The mutational status of CTNNB1 in serous carcinoma is unknown.

Cytoplasmic β-catenin is a key element in the Wnt signal transduction pathway, and its nuclear translocation has been linked to the induction of the c-myc proto-oncogene (12), cyclin D1 (13), and c-jun and fra1 (14), among others. Interestingly, cyclin D1 has been shown to be expressed in 48% of FIGO Grade III uterine endometrioid carcinomas, as opposed to only in 15% of uterine serous carcinomas (26). Thus, the similar percentage of cases positive for both β-catenin and cyclin D1 in high-grade endometrioid adenocarcinomas may reflect the induction of cyclin D1 by β-catenin overexpression.

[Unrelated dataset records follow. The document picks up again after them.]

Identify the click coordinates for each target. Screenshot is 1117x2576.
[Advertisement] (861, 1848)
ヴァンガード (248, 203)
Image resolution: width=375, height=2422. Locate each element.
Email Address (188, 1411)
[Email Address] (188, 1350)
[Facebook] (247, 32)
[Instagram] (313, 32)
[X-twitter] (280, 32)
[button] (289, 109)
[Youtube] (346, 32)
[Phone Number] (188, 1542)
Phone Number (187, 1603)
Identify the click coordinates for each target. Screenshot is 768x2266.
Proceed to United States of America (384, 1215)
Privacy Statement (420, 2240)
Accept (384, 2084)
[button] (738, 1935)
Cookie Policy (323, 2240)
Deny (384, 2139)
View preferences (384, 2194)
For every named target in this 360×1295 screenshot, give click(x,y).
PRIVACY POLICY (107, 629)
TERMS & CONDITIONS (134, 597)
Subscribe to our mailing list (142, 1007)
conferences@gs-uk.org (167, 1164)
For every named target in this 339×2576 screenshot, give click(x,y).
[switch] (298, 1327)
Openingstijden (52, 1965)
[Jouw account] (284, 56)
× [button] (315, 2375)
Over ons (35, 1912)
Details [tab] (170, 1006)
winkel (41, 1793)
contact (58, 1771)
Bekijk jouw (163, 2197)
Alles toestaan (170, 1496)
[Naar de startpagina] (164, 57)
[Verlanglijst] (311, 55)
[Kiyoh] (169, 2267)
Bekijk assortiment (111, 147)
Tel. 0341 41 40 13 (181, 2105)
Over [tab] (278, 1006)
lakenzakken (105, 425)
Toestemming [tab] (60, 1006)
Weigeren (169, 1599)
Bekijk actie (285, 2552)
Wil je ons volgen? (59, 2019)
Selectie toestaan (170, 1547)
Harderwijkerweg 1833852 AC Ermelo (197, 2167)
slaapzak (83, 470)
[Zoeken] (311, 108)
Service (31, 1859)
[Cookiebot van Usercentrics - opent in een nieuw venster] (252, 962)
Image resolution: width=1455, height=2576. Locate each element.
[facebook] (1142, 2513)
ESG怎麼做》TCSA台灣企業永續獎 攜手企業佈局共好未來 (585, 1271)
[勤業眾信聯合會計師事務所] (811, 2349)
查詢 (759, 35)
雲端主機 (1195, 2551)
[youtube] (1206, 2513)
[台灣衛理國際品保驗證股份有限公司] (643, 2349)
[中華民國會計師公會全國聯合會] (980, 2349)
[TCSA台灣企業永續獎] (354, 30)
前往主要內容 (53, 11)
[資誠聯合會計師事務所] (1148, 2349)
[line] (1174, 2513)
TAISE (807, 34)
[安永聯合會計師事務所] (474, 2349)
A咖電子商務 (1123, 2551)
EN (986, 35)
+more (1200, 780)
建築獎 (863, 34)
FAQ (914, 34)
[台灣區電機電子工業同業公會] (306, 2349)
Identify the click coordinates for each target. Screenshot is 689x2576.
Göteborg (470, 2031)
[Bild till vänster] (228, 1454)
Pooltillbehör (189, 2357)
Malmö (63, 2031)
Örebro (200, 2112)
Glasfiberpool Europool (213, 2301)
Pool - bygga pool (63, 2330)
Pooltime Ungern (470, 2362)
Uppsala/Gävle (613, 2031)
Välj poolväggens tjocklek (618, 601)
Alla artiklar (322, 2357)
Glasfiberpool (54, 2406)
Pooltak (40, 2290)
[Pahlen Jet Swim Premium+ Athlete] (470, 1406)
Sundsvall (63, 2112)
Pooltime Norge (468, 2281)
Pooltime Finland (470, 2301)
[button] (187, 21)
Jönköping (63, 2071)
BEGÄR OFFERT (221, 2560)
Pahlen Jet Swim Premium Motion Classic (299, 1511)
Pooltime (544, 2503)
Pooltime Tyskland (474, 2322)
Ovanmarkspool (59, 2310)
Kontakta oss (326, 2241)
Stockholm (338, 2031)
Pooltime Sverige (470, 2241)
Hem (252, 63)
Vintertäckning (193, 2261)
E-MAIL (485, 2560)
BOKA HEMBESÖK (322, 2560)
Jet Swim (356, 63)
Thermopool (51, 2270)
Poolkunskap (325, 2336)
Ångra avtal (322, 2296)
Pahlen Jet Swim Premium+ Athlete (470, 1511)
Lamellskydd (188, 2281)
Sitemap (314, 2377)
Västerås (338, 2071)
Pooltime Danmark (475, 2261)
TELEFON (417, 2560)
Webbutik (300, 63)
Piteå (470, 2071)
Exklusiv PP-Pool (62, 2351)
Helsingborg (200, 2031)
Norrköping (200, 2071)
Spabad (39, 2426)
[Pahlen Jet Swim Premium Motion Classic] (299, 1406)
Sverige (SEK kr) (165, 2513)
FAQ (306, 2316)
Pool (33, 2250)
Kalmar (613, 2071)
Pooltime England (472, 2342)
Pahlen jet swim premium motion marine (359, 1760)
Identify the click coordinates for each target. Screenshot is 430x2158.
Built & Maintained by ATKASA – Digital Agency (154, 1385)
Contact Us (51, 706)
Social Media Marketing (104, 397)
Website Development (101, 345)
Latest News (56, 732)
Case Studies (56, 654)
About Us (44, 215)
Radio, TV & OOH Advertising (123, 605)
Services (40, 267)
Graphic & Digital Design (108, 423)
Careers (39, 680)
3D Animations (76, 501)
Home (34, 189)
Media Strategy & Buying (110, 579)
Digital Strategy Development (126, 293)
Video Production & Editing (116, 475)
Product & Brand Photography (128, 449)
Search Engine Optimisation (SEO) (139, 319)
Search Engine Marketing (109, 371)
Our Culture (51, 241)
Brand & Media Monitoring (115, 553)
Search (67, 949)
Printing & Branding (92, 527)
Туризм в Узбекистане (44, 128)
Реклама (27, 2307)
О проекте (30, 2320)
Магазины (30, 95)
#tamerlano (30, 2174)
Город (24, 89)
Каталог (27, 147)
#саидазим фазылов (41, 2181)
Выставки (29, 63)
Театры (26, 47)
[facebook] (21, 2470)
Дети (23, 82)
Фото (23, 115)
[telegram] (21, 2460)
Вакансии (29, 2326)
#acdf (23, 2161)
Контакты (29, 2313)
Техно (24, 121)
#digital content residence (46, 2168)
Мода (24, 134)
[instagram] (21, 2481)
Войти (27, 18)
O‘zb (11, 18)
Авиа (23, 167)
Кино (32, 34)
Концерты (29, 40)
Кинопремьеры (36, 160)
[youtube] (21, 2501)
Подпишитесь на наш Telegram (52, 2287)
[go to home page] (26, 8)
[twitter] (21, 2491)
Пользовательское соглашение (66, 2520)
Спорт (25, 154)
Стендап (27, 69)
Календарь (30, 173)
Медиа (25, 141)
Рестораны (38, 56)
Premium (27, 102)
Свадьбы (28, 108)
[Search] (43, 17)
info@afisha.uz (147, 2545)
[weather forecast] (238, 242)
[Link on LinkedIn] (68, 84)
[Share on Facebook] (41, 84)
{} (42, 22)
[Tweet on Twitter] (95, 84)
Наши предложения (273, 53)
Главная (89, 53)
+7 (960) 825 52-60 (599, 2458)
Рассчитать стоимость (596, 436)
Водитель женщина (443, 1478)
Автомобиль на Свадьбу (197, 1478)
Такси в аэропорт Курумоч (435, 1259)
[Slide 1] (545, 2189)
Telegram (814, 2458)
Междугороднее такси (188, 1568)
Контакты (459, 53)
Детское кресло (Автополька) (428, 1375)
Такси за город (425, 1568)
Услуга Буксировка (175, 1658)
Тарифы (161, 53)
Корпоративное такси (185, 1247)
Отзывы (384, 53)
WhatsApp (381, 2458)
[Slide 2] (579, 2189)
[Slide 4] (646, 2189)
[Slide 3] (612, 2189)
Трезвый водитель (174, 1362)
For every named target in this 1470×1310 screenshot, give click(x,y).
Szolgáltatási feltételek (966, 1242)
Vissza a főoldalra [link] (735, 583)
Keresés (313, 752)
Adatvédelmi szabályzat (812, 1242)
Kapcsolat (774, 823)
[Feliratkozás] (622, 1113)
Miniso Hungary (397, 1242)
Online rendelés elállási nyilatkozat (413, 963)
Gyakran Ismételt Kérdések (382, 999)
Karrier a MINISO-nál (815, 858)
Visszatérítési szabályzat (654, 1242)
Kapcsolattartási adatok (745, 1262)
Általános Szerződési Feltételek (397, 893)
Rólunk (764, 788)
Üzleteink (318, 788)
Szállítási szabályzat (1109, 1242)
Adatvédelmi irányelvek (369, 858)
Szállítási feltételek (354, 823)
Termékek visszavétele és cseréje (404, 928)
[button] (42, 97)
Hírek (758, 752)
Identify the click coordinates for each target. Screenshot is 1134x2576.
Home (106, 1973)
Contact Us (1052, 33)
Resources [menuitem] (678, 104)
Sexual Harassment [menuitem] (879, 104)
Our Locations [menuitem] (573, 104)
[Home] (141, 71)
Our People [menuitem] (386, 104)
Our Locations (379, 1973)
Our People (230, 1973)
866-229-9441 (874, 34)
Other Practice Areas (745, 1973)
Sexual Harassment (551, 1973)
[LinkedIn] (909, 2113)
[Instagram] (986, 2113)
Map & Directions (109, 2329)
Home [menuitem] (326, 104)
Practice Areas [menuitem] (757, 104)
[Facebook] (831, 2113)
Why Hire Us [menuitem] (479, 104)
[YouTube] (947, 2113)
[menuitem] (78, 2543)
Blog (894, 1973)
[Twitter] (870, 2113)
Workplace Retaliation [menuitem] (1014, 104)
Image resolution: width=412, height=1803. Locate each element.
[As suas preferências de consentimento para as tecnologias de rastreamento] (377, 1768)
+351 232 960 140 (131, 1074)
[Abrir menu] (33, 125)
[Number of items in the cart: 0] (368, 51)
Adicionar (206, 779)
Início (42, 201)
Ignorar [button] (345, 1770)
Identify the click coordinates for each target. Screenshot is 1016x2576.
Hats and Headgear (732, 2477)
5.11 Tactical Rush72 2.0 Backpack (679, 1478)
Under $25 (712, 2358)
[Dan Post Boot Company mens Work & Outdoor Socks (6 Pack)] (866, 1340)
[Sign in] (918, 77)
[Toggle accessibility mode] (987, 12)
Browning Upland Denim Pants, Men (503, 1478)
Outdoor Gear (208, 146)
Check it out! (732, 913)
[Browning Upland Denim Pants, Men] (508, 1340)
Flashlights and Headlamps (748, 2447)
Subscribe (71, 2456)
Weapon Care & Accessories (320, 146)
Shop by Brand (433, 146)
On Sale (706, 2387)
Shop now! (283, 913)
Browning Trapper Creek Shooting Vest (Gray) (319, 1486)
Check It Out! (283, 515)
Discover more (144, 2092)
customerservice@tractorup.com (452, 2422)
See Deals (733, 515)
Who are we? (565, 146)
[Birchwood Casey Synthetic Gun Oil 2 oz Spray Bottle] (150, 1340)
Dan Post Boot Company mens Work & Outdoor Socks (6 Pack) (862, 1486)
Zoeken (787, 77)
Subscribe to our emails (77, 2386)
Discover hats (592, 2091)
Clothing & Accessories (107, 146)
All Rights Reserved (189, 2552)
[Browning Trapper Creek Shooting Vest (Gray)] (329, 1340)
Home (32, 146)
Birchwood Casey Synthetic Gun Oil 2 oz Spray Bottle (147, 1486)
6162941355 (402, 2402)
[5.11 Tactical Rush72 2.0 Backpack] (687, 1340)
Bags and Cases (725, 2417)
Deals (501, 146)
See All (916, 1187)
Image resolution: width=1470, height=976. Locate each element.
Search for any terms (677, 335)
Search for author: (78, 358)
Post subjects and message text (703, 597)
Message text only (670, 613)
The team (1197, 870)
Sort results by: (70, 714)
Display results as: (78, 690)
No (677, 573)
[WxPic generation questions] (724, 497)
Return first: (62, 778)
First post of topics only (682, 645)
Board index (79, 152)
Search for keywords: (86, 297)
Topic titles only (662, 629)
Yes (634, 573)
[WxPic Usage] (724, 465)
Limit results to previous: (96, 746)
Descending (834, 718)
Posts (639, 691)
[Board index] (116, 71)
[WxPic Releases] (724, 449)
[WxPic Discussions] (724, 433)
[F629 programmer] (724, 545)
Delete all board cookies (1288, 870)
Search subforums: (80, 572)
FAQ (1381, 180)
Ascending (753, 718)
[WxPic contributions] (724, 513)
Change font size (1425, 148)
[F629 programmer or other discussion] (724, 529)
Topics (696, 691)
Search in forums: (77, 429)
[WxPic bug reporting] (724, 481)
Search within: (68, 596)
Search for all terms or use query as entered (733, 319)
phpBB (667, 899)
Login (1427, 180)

In nonproliferating cells, the cytosolic β-catenin pool is strictly regulated by a phylogenetically highly conserved mechanism involving a multiprotein complex including the adenomatous polyposis coli tumor suppressor protein (APC), axin, and glycogen synthase kinase 3-β (GSK3β), leading to phosphorylation and subsequent ubiquitin-dependent degradation of β-catenin (reviewed in 6, 7, 8, 9, 10, 11). E-cadherin may contribute to the elimination of β-catenin from the cytoplasm by recruiting it into the adherens junction complex, thereby preventing its translocation into the nucleus (31, 32, 33). On the other hand, as part of the adherens junction complex, β-catenin links E-cadherin through α-catenin to the cytoskeleton (Fig. 1). Thus, malfunction of β-catenin may lead to decreased cell–cell adhesion and facilitate metastatic spread of carcinoma cells (17).

Altered E-cadherin expression has been associated with decreased cell–cell adhesion, metastatic potential, tumor dedifferentiation, and deep myometrial invasion in endometrial and other carcinomas (15, 16). Concerning the endometrioid tumors, our findings coincide with previous observations that poorly differentiated endometrial carcinomas are associated with decreased E-cadherin expression (16). Unfortunately, Sakuragi et al. (16) did not specify the histological subtype of the cases analyzed in their study. As our results show, the distinction of different subtypes of endometrial carcinoma is important, because serous tumors display a divergent expression pattern for E-cadherin.

Because both E-cadherin and β-catenin are involved in cell–cell adhesion, their differential expression pattern may also reflect the different modes of tumor dissemination in endometrioid adenocarcinomas versus serous carcinomas, the latter having a predilection for intraperitoneal dissemination.

Our results suggest that E-cadherin and β-catenin immunostains could be used along with p53 stains (5, 25) to differentiate between these two types of malignancies in diagnostically difficult situations.

In summary, we found the expression patterns of β-catenin and E-cadherin in high-grade endometrial carcinomas to be associated with the histological subtype. These findings support the concept of divergent molecular genetic pathways in different types of endometrial carcinomas. The immunohistochemical staining pattern could be useful for differentiating tumor types for diagnostic purposes.